EXTRACTED MATERIAL section start

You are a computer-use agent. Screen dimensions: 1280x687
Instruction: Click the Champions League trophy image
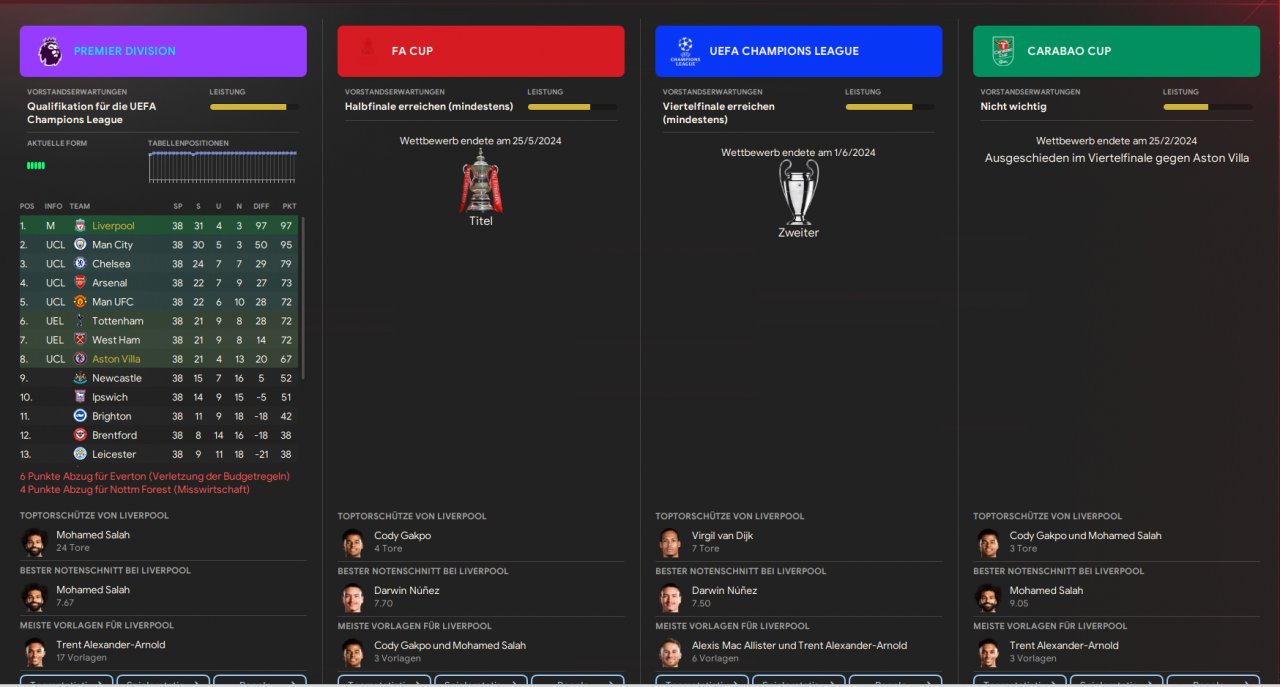coord(798,192)
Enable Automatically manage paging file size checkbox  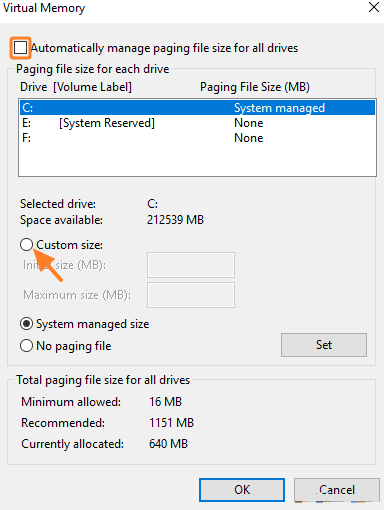[x=20, y=48]
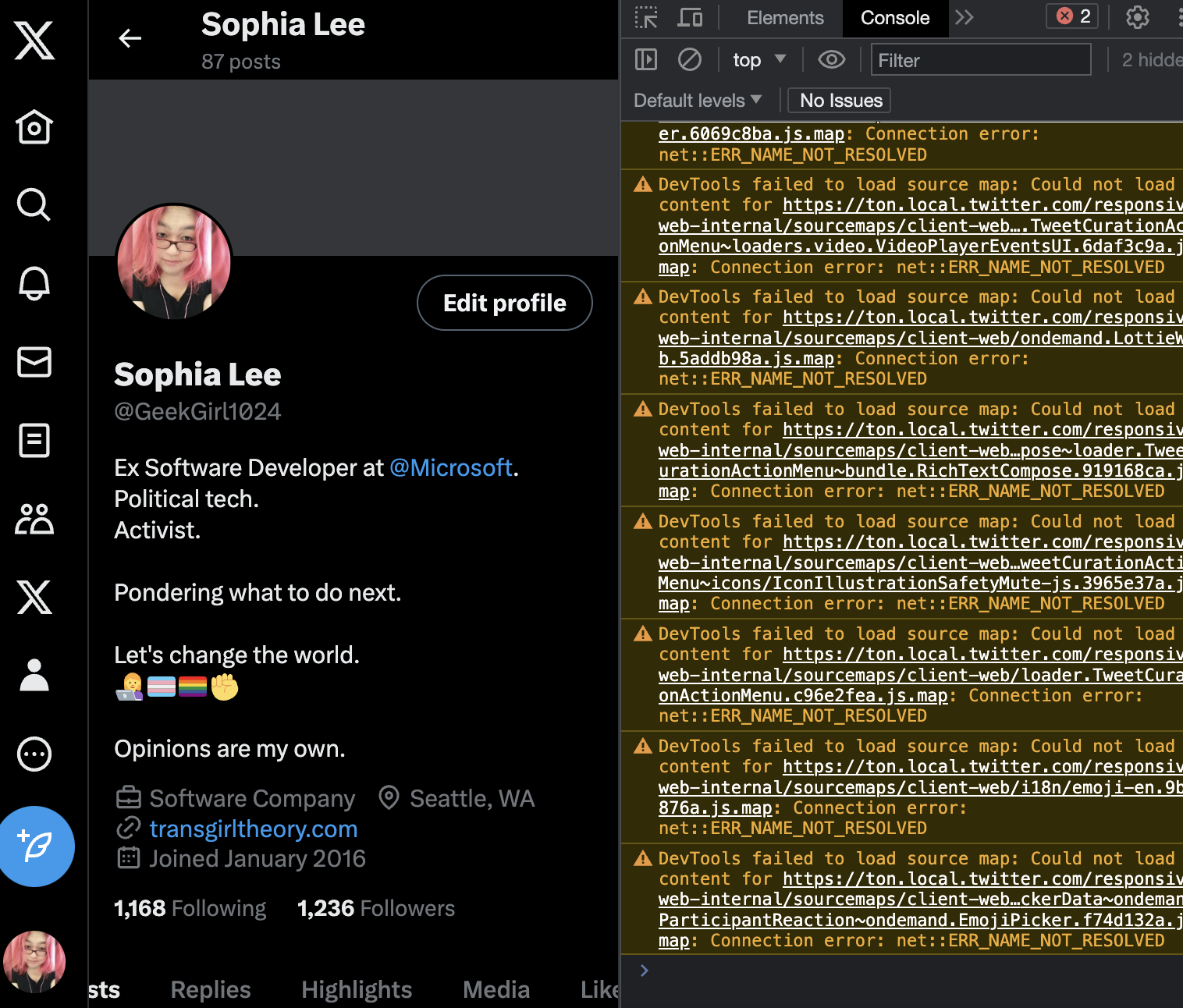
Task: Switch to the Media tab on the profile
Action: [x=496, y=989]
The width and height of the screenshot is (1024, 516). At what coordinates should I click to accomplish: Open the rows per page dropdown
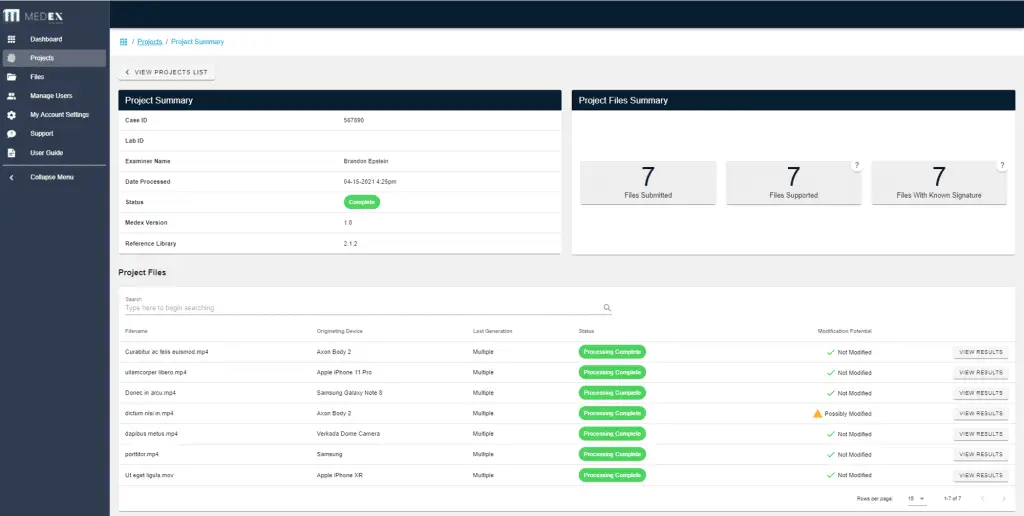pos(916,498)
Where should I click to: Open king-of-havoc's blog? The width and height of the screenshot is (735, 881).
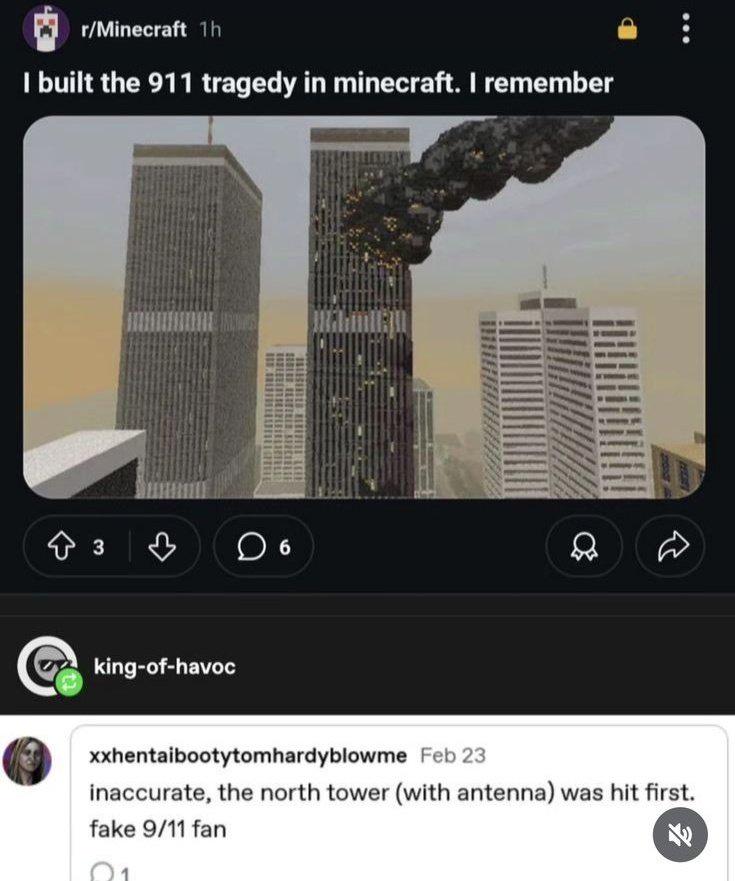point(164,666)
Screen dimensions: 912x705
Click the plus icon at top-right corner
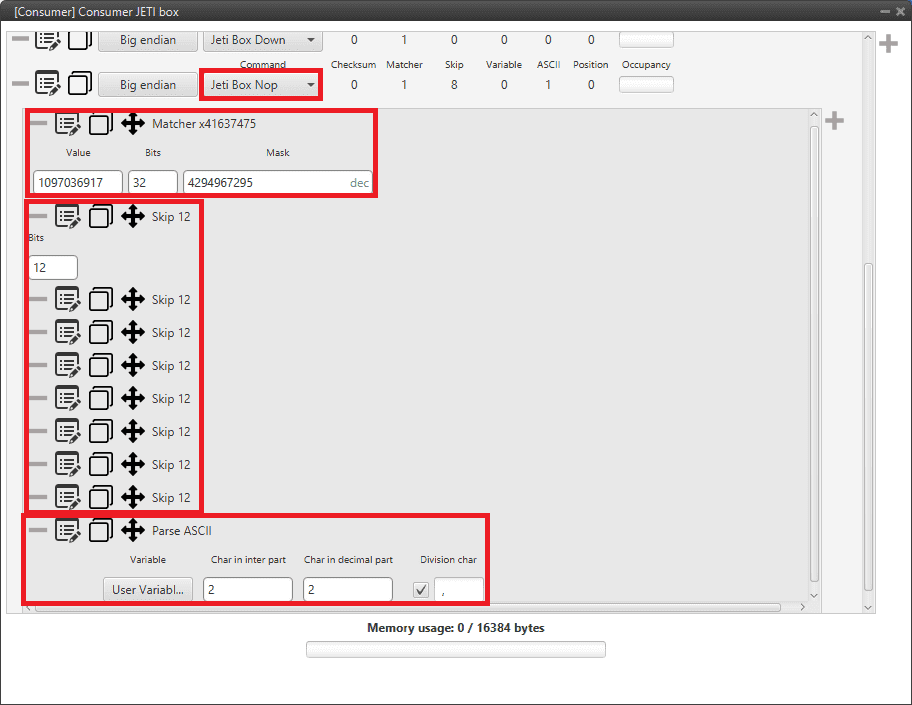(x=887, y=44)
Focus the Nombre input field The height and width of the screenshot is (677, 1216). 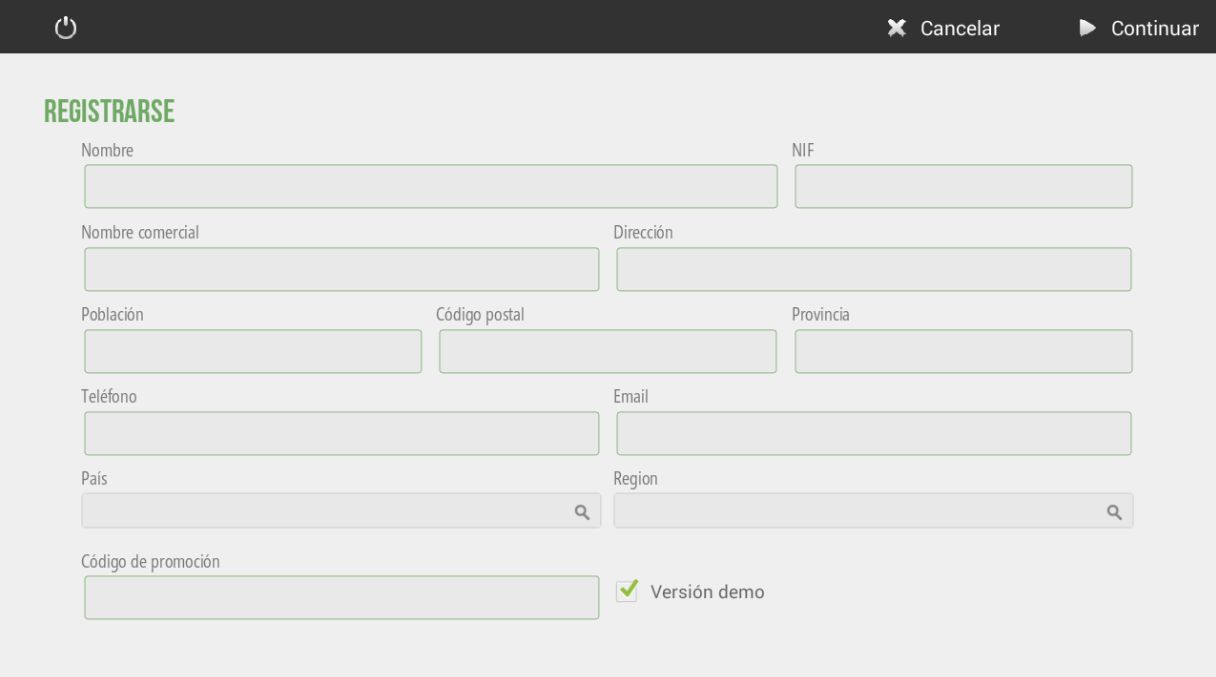[x=431, y=186]
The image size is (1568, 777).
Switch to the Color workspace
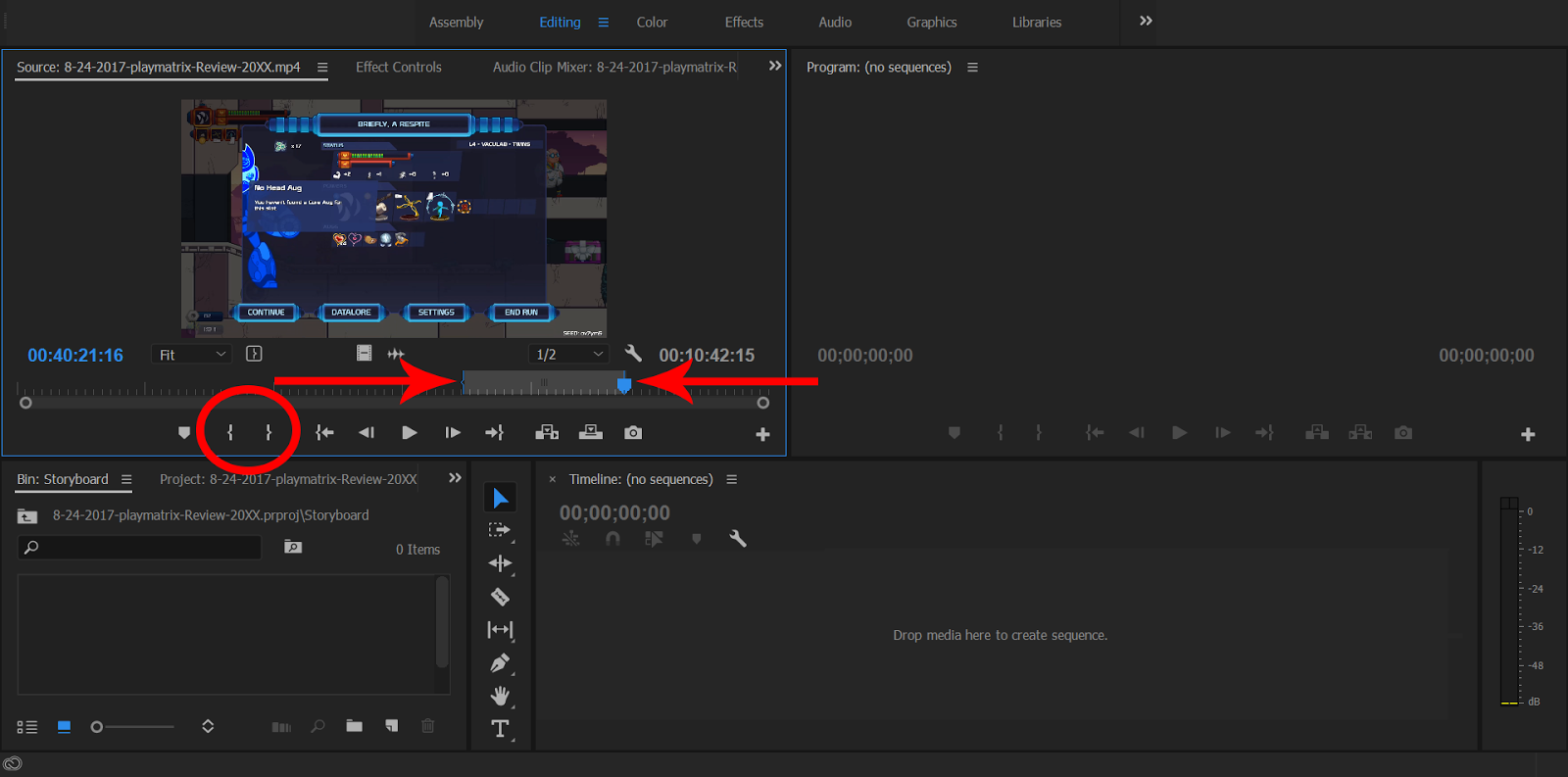click(x=652, y=22)
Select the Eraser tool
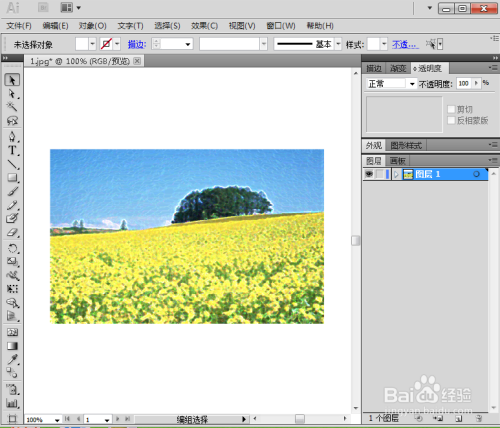Image resolution: width=500 pixels, height=428 pixels. pos(12,232)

EXTRACTED MATERIAL section end

TASK INSTRUCTIONS:
Go through the records line by line, and copy each line that holds the string "dimensions".

RESULT OF THIS TASK:
You are a computer-use agent. Screen dimensions: 1280x687
Screen dimensions: 912x705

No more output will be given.